Y cada uno se marchó por su lado.
A miles de kilómetros Moscú observaba. No tenía duda. Sabía que el Partido estaba a punto; sabía que les hombres del Partido estaban dispuestos. Sólo faltaban dos cosas: que las derechas estuvieran dispuestas a alzarse en armas; y… que los republicanos y socialistas les dieran la oportunidad de alzarse.
Lo demás…
Moscú sonreía.
Lo demás…
Destruir lo viejo: hombres y mujeres, casas y ciudades, tradición… ¡Todo! Porque para que surgiera una nueva España, España tenía que morir.
* * *
España.
Ni unos ni otros la querían como era… Las dos partes que no la querían como era se preparaban para destruirla… Cada parte tenía la ilusión de una España…
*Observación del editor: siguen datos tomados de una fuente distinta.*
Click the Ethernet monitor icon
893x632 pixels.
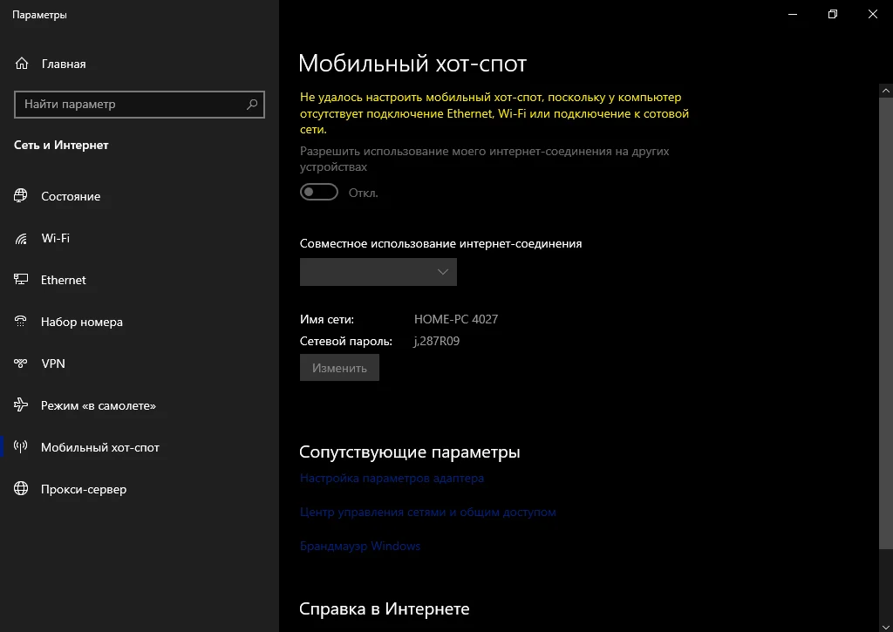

Los comunistas de la suya.
* * *
Los fabricantes de telas de Cataluña seguían fabricando telas de colores. Carecían de olfato.
No se daban cuenta que era necesario doblar los turnos para aumentar la producción. Doblar los turnos y cambiar los colores. España necesitaba miles y miles y centenares de miles de metros de tela, de tela de un solo color.
Negro.
Negro.
Porque España una vez más en su vida y en su historia iba a pintar de rojo al sol y la luna, al día y la noche.